Posted on Oct 25 2014 - 2:35pm by Nick Piccione

I know a lot of people who read this are college students like me. So I think you all can sympathize with me when I say this week has beaten me down harder than a Randy Orton RKO:

It’s been so bad that I haven’t even been able to watch any of the World Series so far this year. Yes sir it’s been a hell week among hell weeks. But when life gets you down like that there’s only one thing you can do… and that’s watch Four Days in October until all the bad things go away.

Now the dirty four letter network down in Bristol doesn’t do a whole lot right, but their 30 for 30 films are spot on. And as I was watching it, I realized that it’s hard to imagine how long it’s been since we all crowded around our televisions late into the night and watched 86 years of heartbreak and bullsh*t be replaced with pure unadulterated joy. And considering that it’s the 10-year anniversary of our favorite bunch of idiots shocking the world (and because if I maintain my current level of anger on these things I’ll have a heart murmur by the time I’m 25) I thought it would be nice to take a trip down memory lane, and relive the greatest postseason in baseball history.

We start the reminiscing at the low point in Red Sox baseball for the entire first decade of the new millennium: Game 7 ALCS 2003. Grady Little leaves Pedro Martinez in the game too long and Aaron f*cking Boone hit a homerun off of Tim Wakefield in the bottom of the 11th ruining all of our lives for like a solid three weeks. At the young age of nine I learned the hard way what it meant to be a Red Sox fan. I’d never been more pissed off and depressed in my life. They came so close. SO DAMN CLOSE! And they pissed it away like kidney stone… painfully and shamefully. Between that and the Red Sox history I had begun to learn about, I wondered if I’d be doomed to the same fate as my parents – to watch the team I love rip my heart out time after time after time.

But then along came 2004. The Sox added ace Curt Schilling and lockdown closer Keith Foulke during the offseason, along with role players Gabe Kapler and Mark Bellhorn. The Sox also shtcanned Grady and brought in Terry Francona (By the way, for those of you keeping score at home, that’s two weeks in a row I’ve worked the word “shtcanned” into my articles). With all these additions to an already playoff bound team, the Red Sox were primed for another competitive season.

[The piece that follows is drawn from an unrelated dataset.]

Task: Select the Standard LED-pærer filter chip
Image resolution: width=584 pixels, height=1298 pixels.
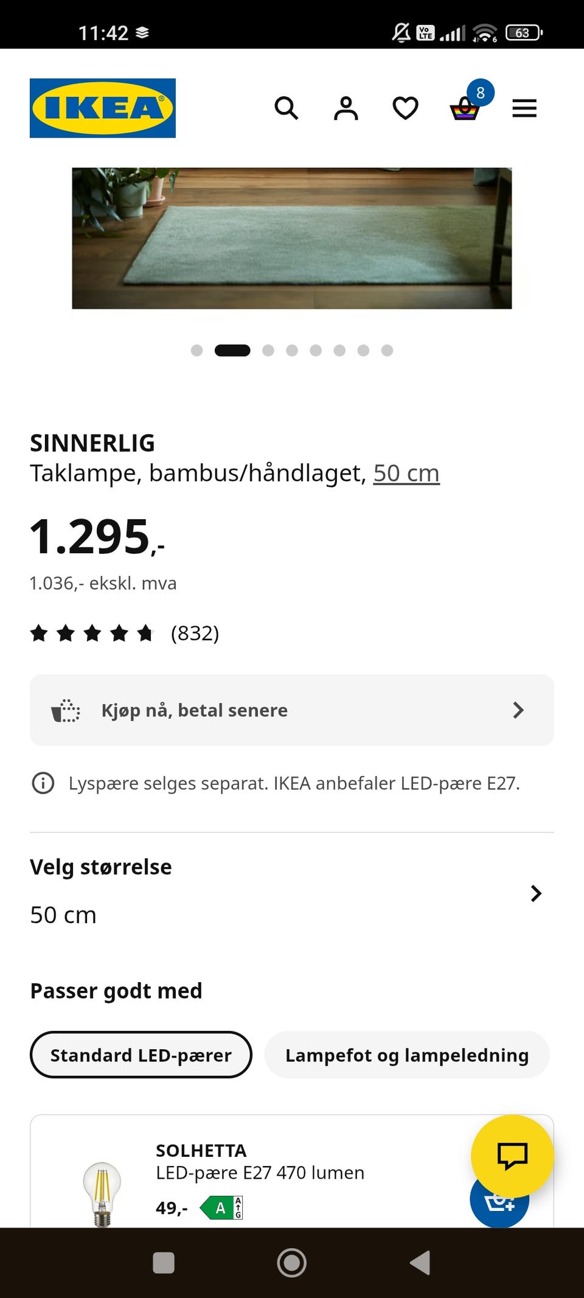Action: point(141,1055)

The Red Sox played exceptionally well during the season, posting a 98-64 record. The best moment of the season was when douchebag extraordinaire and steroid-monger Alex Rodriguez tried to pick a fight with the greatest Red Sox catcher since Carlton Fisk, Jason Varitek, and A-Roid got a face-full of justice from the Red Sox captain.

Tek v Arod

“Try a knuckle-sandwich and the Varitek punch” – Frickin’ A

The Red Sox also made multiple key acquisitions at the trade deadline: shortstop Orlando Cabrera and Gold Glove first baseman Doug Mientkiewicz were acquired in a trade for fan favorite Nomar Garciaparra, and base stealer Dave Roberts and reliever Curtis Leskanic were also added to the Red Sox roster at the end of July. Despite a record worthy of winning the division, the Red Sox still finished behind the Yankees, but managed to claim the wildcard spot.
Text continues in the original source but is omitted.